Lying in the middle of the basin of Agordo, between the valleys of Biois and Cordevole, Cencenighe Agordino comprises several administrative divisions, some extending up to the surrounding mountains groups: Pale di San Martino and Civetta. This peaceful village offers trekking trails and the locals work hard to keep the memory of ancient jobs alive.

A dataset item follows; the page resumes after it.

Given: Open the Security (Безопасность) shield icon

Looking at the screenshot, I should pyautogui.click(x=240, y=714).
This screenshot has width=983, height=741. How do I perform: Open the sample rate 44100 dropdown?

Cencenighe is mainly a summer destination, but this doesn't make it any less attractive in every other season. Here you can fully experience the local history and culture of coal manufacturing, for example exploring the trail around the charcoal kilns, called "El Troi de le Ial", on Mount Pelsa. Starting from the 17 century the local economy was largely based on coal manufacturing, besides iron manufacturing and lumber production. The near copper mines of Valle Imperina needed large quantities of coal to function, thus locals created large clearings where they built big wood pyramids and burned them to create charcoal. Since 1992 a group of locals re-established the trail connecting the original clearings, a route dedicated to the hard labor of their ancestors.

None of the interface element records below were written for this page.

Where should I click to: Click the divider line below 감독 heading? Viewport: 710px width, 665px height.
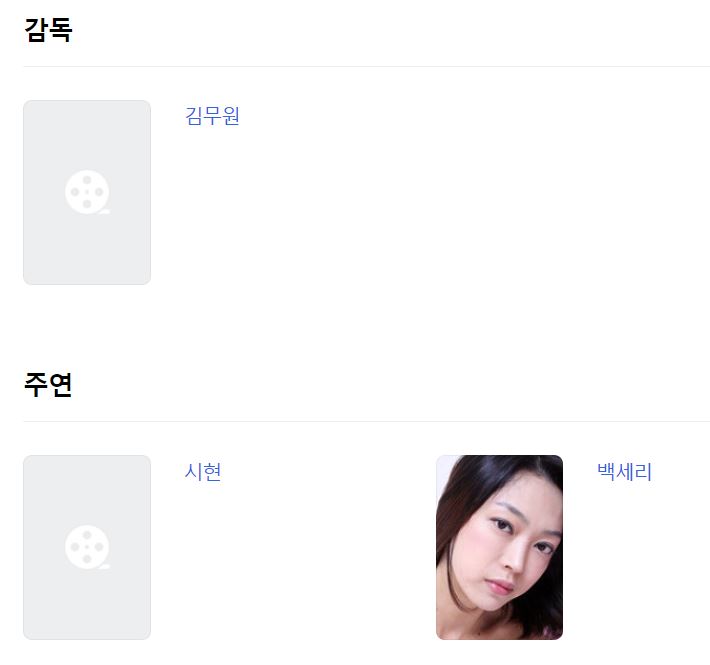(367, 67)
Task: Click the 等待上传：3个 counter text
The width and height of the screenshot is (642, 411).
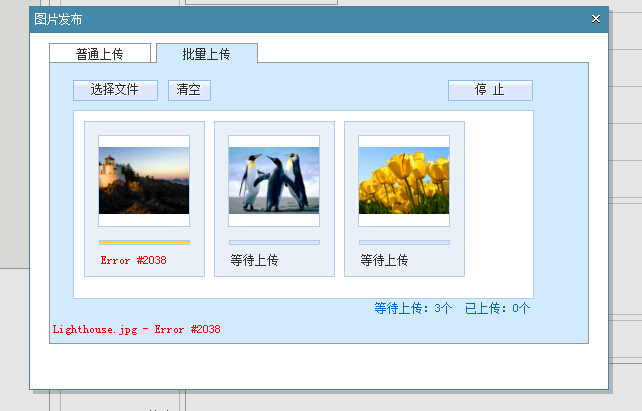Action: pyautogui.click(x=413, y=308)
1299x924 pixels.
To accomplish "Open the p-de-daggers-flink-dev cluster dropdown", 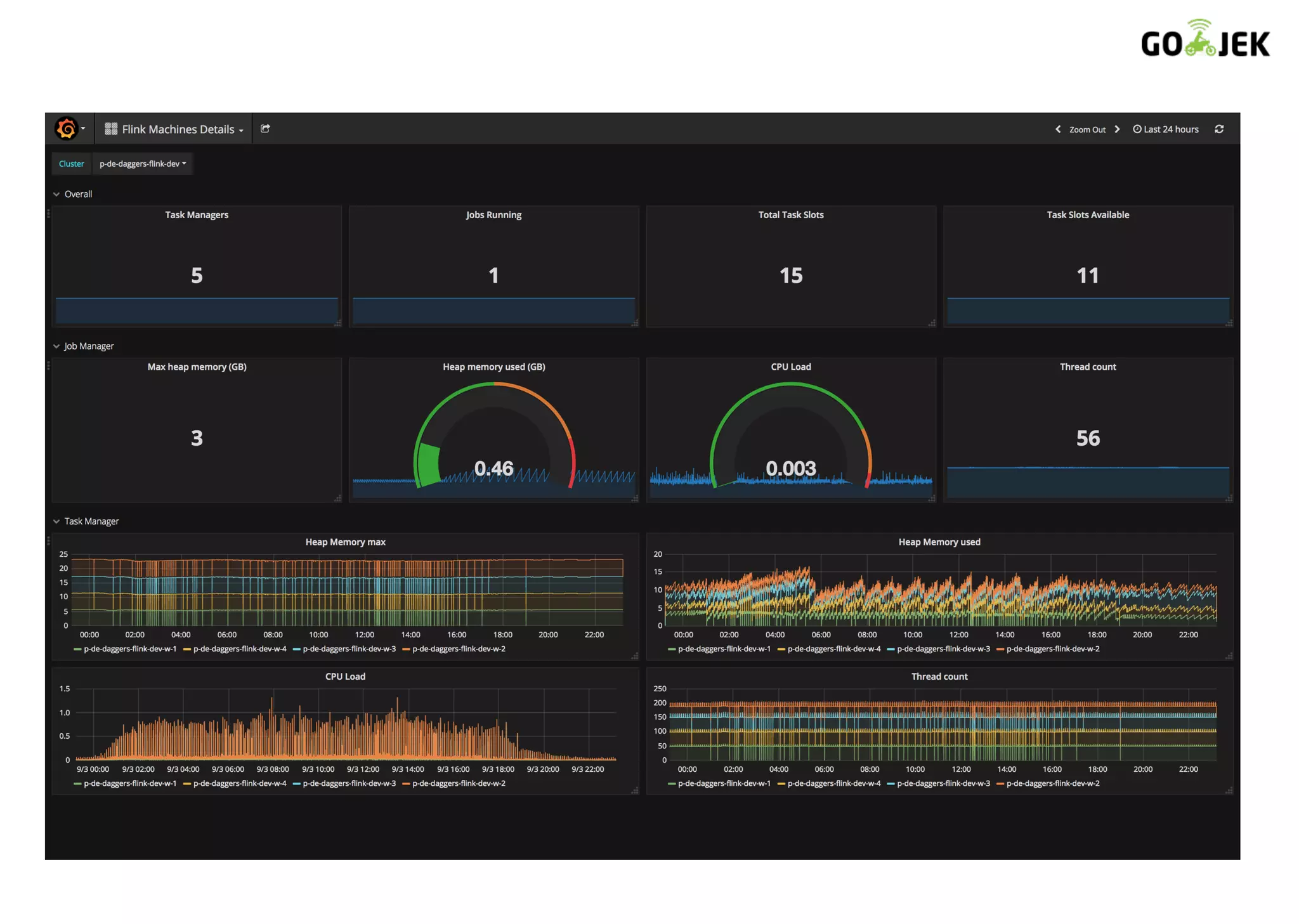I will (142, 164).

The art of stone carving was a widespread activity, and local stonemasons often created works of art that embellished the squares and alleys of the villages (fountains, stairs, vases and precious statues). Made by artisans of Cencenighe are also the statues of the garden of Villa Crotta in Agordo, and now an entire open air museum is dedicated to these artists of the stone. Sadly, some of the administrative divisions were gradually abandoned or destroyed during the migrations caused by the decreasing of mining activities, lack of alternative economic activities, and some tragic floods.
Nowadays the only strong leading force in local economy is tourism: Cencenighe in fact attracts many visitors with its architectural beauties situated in a stunningly beautiful setting such as the Dolomites, like the Church dedicated to S. Antonio Abate, dating back to 1250, and some ancient rural buildings.